[Brano proposto]

In attesa della presentazione del libro “Il fez e la Kippah”, in programma domani alle ore 21.30 nella sede del Circolo Il Nome della Rosa a Giulianova, l’autore Andrea Giacobazzi ci parla della figura di Zvi Kolitz, autore del libro “Yossl Rakover si rivolge a Dio”.

Come noto, questo best seller mondiale sul combattimento nel ghetto di Varsavia, è una delle icone culturali dell’antifascismo ebraico. Negli anni ’70 diventò quasi un testo sacro del Gush Emunin, movimento dei coloni ebrei estremisti. In America non mancò chi lo fece finire tra i “libri di preghiera” di qualche sinagoga.

Dopo la fine del conflitto Kolitz fu regista e produttore. Tra l’altro – cosa curiosa – nel 1964 fu coproduttore de “Il Vicario”, noto per il suo duro attacco alla figura di Pio XII. In realtà Papa Pacelli, già da cardinale ebbe un ruolo centrale nella stesura dell’enciclica Mit Brennender Sorge contro il razzismo nazionalsocialista e da Papa, tra le altre cose, non fece mancare il suo aiuto agli ebrei romani che rischiavano l’arresto e la deportazione.

Tuttavia sono pochi quelli che conoscono gli aspetti curiosi del passato di questa icona sacra dell’antifascismo internazionale. Da giovane Kolitz fece parte del movimento sionista revisionista (“revisionista” ovvero “favorevole ad una revisione della politica sionista”: fu il movimento padre della destra israeliana). Questa importante fazione fu definita da molti – compresi diversi suoi membri – come il “fascismo del sionismo”.

Il movimento diede luogo ad una poco nota collaborazione con l’Italia fascista. Nella seconda metà degli anni ’30 presso la scuola marittima di Civitavecchia fu creato un corso di giovani revisionisti che avrebbero dovuto costituire il nerbo della futura marina d’Israele. Negli anni ’60 l’ex capo dei sionisti revisionisti italiani – Leone Carpi – scrisse un’opera dal titolo “Come e dove rinacque la Marina d’Israele. La scuola del Betar a Civitavecchia”. (Il Betar era il movimento giovanile del partito).

Zvi Kolitz fu uno di questi giovani che cantavano contemporaneamente Hatikva (inno nazionale sionista) e Giovinezza (inno del Partito Nazionale Fascista). Non solo: Kolitz tra le sue opere letterarie ne annovera una meno nota delle altre. Il titolo non lascia spazio a dubbi: “Mussolini”. Il Consolato italiano a Gerusalemme ne inviava al Ministero degli Esteri una recensione che cominciava così: “Il volume consta di cinque capitoli preceduti da una prefazione e seguiti dalla traduzione di alcuni discorsi del Duce sul Fascismo e sullo Stato Corporativo, nonché un discorso agli Operai di Milano, ecc. I cinque capitoli sono intitolati come segue: Benito Mussolini – Biografia, Personalità di Mussolini, Mussolini e l’Italia, Mussolini e l’operaio italiano, Mussolini e il Fascismo […]” (ASMAE/AP/Palestina/b.13(1936)/Recensione volume “Mussolini”) .

[/Brano proposto]
[Dati grezzi]

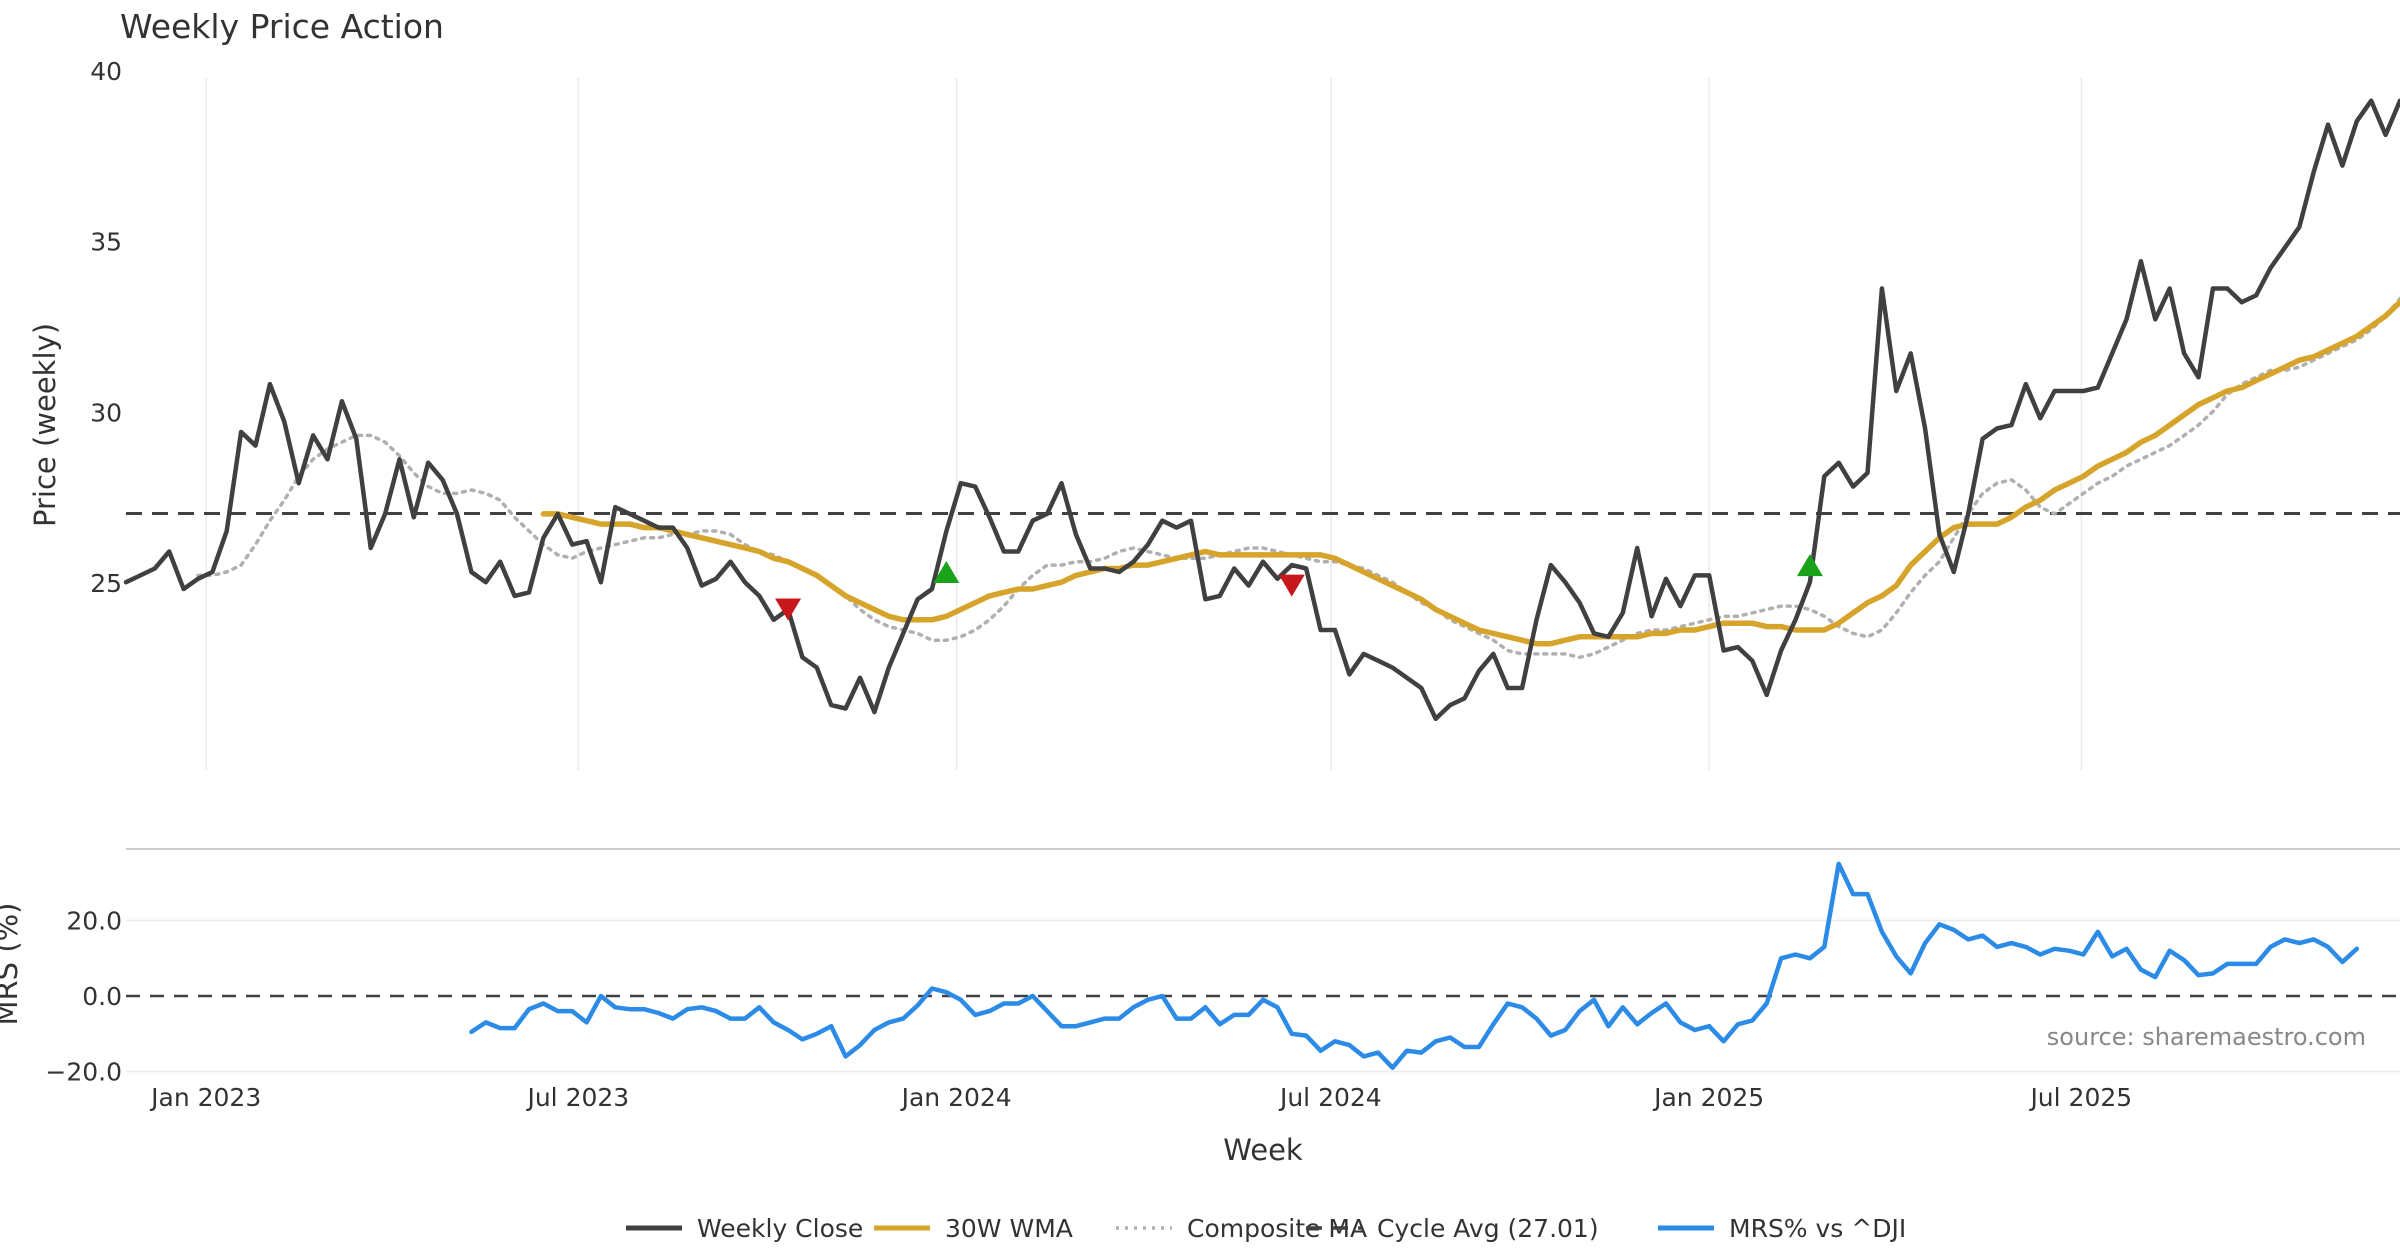 Image resolution: width=2400 pixels, height=1260 pixels. What do you see at coordinates (1708, 1098) in the screenshot?
I see `x-tick-4: Jan 2025` at bounding box center [1708, 1098].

[/Dati grezzi]

**Consegna:**
Cita testualmente dal brano su Zvi Kolitz il passo compreso tra "Il movimento diede" e "giovanile del partito).", estremi inclusi.

**Soluzione:**
Il movimento diede luogo ad una poco nota collaborazione con l’Italia fascista. Nella seconda metà degli anni ’30 presso la scuola marittima di Civitavecchia fu creato un corso di giovani revisionisti che avrebbero dovuto costituire il nerbo della futura marina d’Israele. Negli anni ’60 l’ex capo dei sionisti revisionisti italiani – Leone Carpi – scrisse un’opera dal titolo “Come e dove rinacque la Marina d’Israele. La scuola del Betar a Civitavecchia”. (Il Betar era il movimento giovanile del partito).